**ACTION ITEM:**
Write out the full listing exactly.

**RECORDS SHOWN:**
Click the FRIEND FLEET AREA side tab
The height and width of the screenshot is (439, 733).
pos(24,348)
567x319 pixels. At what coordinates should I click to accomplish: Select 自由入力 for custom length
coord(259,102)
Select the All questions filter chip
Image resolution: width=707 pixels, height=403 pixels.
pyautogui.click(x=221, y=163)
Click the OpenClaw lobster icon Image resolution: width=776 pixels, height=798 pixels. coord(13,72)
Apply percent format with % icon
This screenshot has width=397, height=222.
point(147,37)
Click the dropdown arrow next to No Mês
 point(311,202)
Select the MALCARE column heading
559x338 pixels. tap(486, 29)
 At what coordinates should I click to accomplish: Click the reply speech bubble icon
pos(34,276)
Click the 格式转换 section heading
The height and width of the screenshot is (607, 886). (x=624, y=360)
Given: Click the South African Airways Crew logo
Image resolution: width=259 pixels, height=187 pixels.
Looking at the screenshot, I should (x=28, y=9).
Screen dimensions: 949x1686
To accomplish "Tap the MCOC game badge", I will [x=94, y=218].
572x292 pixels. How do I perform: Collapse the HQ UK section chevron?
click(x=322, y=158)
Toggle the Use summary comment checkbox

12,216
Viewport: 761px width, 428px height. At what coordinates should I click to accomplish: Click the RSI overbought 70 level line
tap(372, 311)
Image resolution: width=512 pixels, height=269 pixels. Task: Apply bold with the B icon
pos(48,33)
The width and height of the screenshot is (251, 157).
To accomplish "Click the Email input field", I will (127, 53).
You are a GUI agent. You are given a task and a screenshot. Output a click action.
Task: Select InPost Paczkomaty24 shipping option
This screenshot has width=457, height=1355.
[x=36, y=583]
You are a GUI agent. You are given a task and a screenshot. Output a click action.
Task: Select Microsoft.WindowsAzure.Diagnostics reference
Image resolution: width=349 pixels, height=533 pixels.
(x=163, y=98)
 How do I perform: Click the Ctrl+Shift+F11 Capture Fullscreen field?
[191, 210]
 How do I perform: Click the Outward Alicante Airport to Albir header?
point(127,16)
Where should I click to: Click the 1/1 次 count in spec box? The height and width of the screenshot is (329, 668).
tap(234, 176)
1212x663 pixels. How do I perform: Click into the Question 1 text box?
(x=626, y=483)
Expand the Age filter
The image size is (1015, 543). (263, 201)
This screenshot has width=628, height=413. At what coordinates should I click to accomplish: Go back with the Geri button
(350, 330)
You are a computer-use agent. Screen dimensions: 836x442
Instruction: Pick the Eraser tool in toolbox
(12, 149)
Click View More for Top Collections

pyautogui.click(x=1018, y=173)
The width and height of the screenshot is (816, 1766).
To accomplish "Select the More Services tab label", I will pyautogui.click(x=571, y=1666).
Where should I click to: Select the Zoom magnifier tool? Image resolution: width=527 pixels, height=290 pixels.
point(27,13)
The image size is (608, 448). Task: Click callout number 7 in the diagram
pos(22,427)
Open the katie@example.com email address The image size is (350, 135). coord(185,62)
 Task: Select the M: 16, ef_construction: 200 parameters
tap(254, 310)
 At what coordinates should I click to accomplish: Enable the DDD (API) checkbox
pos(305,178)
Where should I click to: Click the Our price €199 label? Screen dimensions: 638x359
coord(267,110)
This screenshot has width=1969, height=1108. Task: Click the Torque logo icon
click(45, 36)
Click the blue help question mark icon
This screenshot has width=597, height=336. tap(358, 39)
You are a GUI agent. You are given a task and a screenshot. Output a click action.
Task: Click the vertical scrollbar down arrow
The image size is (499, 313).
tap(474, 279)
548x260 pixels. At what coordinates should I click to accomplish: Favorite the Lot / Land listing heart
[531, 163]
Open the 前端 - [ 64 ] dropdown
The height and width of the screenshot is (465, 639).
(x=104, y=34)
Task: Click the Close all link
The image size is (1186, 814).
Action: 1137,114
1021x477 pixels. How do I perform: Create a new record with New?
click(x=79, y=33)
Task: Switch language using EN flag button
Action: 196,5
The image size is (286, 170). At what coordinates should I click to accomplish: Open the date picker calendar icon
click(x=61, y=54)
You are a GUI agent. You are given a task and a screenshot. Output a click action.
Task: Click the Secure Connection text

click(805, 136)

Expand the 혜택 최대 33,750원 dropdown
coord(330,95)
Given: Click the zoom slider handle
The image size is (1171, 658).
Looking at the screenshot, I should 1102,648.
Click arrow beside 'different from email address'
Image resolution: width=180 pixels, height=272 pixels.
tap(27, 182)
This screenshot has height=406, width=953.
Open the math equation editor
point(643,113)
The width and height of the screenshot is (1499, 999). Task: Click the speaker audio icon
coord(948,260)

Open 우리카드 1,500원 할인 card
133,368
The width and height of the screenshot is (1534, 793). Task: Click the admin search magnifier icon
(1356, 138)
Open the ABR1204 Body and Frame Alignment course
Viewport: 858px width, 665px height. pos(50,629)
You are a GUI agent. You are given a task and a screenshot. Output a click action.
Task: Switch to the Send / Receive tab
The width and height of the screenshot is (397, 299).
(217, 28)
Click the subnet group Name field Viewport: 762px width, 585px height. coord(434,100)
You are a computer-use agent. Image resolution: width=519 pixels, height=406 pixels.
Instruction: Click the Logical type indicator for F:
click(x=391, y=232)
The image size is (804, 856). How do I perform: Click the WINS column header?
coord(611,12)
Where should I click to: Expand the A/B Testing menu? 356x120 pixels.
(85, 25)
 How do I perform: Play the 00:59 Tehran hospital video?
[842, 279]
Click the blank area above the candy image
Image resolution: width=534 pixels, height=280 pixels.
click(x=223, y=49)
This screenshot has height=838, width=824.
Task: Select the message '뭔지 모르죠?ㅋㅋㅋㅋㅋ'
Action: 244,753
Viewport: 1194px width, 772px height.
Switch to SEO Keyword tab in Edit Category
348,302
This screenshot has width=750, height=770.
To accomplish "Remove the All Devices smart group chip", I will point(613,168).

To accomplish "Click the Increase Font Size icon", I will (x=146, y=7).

**WRITTEN RESPONSE:**
Click the FRIEND FLEET AREA side tab
The height and width of the screenshot is (439, 733).
pos(24,348)
567x319 pixels. At what coordinates should I click to accomplish: Select 自由入力 for custom length
coord(259,102)
Select the All questions filter chip
Image resolution: width=707 pixels, height=403 pixels.
pyautogui.click(x=221, y=163)
Click the OpenClaw lobster icon Image resolution: width=776 pixels, height=798 pixels. coord(13,72)
Apply percent format with % icon
This screenshot has width=397, height=222.
point(147,37)
Click the dropdown arrow next to No Mês
 point(311,202)
Select the MALCARE column heading
559x338 pixels. tap(486, 29)
 At what coordinates should I click to accomplish: Click the reply speech bubble icon
pos(34,276)
Click the 格式转换 section heading
The height and width of the screenshot is (607, 886). (x=624, y=360)
Given: Click the South African Airways Crew logo
Image resolution: width=259 pixels, height=187 pixels.
Looking at the screenshot, I should (x=28, y=9).
Screen dimensions: 949x1686
To accomplish "Tap the MCOC game badge", I will [x=94, y=218].
572x292 pixels. How do I perform: Collapse the HQ UK section chevron?
click(x=322, y=158)
Toggle the Use summary comment checkbox

12,216
Viewport: 761px width, 428px height. At what coordinates should I click to accomplish: Click the RSI overbought 70 level line
tap(372, 311)
Image resolution: width=512 pixels, height=269 pixels. Task: Apply bold with the B icon
pos(48,33)
The width and height of the screenshot is (251, 157).
To accomplish "Click the Email input field", I will (127, 53).
You are a GUI agent. You are given a task and a screenshot. Output a click action.
Task: Select InPost Paczkomaty24 shipping option
This screenshot has width=457, height=1355.
[x=36, y=583]
You are a GUI agent. You are given a task and a screenshot. Output a click action.
Task: Select Microsoft.WindowsAzure.Diagnostics reference
Image resolution: width=349 pixels, height=533 pixels.
(x=163, y=98)
 How do I perform: Click the Ctrl+Shift+F11 Capture Fullscreen field?
[191, 210]
 How do I perform: Click the Outward Alicante Airport to Albir header?
point(127,16)
Where should I click to: Click the 1/1 次 count in spec box? The height and width of the screenshot is (329, 668).
tap(234, 176)
1212x663 pixels. How do I perform: Click into the Question 1 text box?
(x=626, y=483)
Expand the Age filter
The image size is (1015, 543). (263, 201)
This screenshot has width=628, height=413. At what coordinates should I click to accomplish: Go back with the Geri button
(350, 330)
You are a computer-use agent. Screen dimensions: 836x442
Instruction: Pick the Eraser tool in toolbox
(12, 149)
Click View More for Top Collections

pyautogui.click(x=1018, y=173)
The width and height of the screenshot is (816, 1766).
To accomplish "Select the More Services tab label", I will pyautogui.click(x=571, y=1666).
Where should I click to: Select the Zoom magnifier tool? Image resolution: width=527 pixels, height=290 pixels.
point(27,13)
The image size is (608, 448). Task: Click callout number 7 in the diagram
pos(22,427)
Open the katie@example.com email address The image size is (350, 135). coord(185,62)
 Task: Select the M: 16, ef_construction: 200 parameters
tap(254, 310)
 At what coordinates should I click to accomplish: Enable the DDD (API) checkbox
pos(305,178)
Where should I click to: Click the Our price €199 label? Screen dimensions: 638x359
coord(267,110)
This screenshot has width=1969, height=1108. Task: Click the Torque logo icon
click(45, 36)
Click the blue help question mark icon
This screenshot has width=597, height=336. tap(358, 39)
You are a GUI agent. You are given a task and a screenshot. Output a click action.
Task: Click the vertical scrollbar down arrow
The image size is (499, 313).
tap(474, 279)
548x260 pixels. At what coordinates should I click to accomplish: Favorite the Lot / Land listing heart
[531, 163]
Open the 前端 - [ 64 ] dropdown
The height and width of the screenshot is (465, 639).
(x=104, y=34)
Task: Click the Close all link
The image size is (1186, 814).
Action: 1137,114
1021x477 pixels. How do I perform: Create a new record with New?
click(x=79, y=33)
Task: Switch language using EN flag button
Action: 196,5
The image size is (286, 170). At what coordinates should I click to accomplish: Open the date picker calendar icon
click(x=61, y=54)
You are a GUI agent. You are given a task and a screenshot. Output a click action.
Task: Click the Secure Connection text

click(805, 136)

Expand the 혜택 최대 33,750원 dropdown
coord(330,95)
Given: Click the zoom slider handle
The image size is (1171, 658).
Looking at the screenshot, I should 1102,648.
Click arrow beside 'different from email address'
Image resolution: width=180 pixels, height=272 pixels.
tap(27, 182)
This screenshot has height=406, width=953.
Open the math equation editor
point(643,113)
The width and height of the screenshot is (1499, 999). Task: Click the speaker audio icon
coord(948,260)

Open 우리카드 1,500원 할인 card
133,368
The width and height of the screenshot is (1534, 793). Task: Click the admin search magnifier icon
(1356, 138)
Open the ABR1204 Body and Frame Alignment course
Viewport: 858px width, 665px height. pos(50,629)
You are a GUI agent. You are given a task and a screenshot. Output a click action.
Task: Switch to the Send / Receive tab
The width and height of the screenshot is (397, 299).
(217, 28)
Click the subnet group Name field Viewport: 762px width, 585px height. coord(434,100)
You are a computer-use agent. Image resolution: width=519 pixels, height=406 pixels.
Instruction: Click the Logical type indicator for F:
click(x=391, y=232)
The image size is (804, 856). How do I perform: Click the WINS column header?
coord(611,12)
Where should I click to: Expand the A/B Testing menu? 356x120 pixels.
(85, 25)
 How do I perform: Play the 00:59 Tehran hospital video?
[842, 279]
Click the blank area above the candy image
Image resolution: width=534 pixels, height=280 pixels.
click(x=223, y=49)
This screenshot has height=838, width=824.
Task: Select the message '뭔지 모르죠?ㅋㅋㅋㅋㅋ'
Action: 244,753
Viewport: 1194px width, 772px height.
Switch to SEO Keyword tab in Edit Category
348,302
This screenshot has width=750, height=770.
To accomplish "Remove the All Devices smart group chip", I will point(613,168).

To accomplish "Click the Increase Font Size icon", I will (x=146, y=7).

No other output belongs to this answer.